### Extracted data entries
........

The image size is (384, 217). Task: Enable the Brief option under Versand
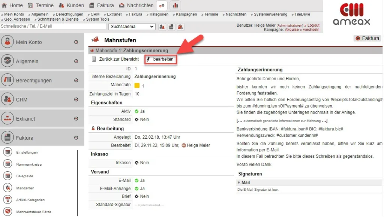coord(137,196)

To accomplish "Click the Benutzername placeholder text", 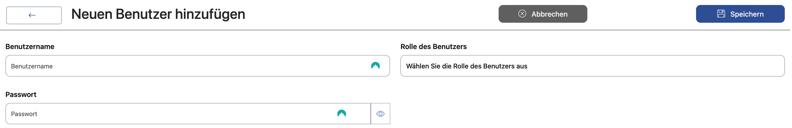I will pos(32,66).
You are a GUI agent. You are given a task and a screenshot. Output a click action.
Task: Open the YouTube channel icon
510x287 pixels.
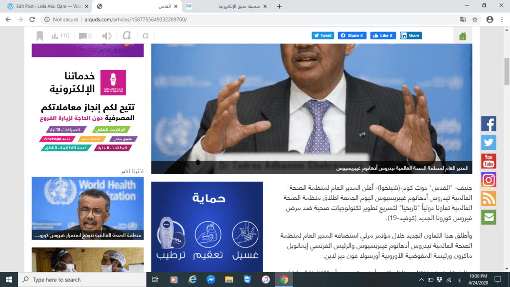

........

### WHAT YOU NEED TO DO
Could you set down exactly, and only, the lines from the line containing "You are a GUI" through the last line of the records, both included, without the pictures?

### THE ANSWER
You are a GUI agent. You are given a task and a screenshot. Output a click action.
Task: Open the YouTube channel icon
510x287 pixels.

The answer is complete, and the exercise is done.